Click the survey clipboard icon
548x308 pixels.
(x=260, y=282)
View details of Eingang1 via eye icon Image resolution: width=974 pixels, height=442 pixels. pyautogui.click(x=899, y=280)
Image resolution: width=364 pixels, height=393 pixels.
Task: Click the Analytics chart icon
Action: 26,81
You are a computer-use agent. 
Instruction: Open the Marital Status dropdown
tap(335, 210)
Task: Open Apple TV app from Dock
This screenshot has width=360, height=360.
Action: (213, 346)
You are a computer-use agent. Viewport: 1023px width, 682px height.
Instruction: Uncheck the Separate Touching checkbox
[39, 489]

== == ==

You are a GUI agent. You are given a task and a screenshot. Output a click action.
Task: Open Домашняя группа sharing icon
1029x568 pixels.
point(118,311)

== == ==

Your goal: Each line of the listing above that includes the word "computer" should be copied.

Result of the exercise:
You are a computer-use agent. 
You are a computer-use agent. Viewport: 1023px width, 682px height.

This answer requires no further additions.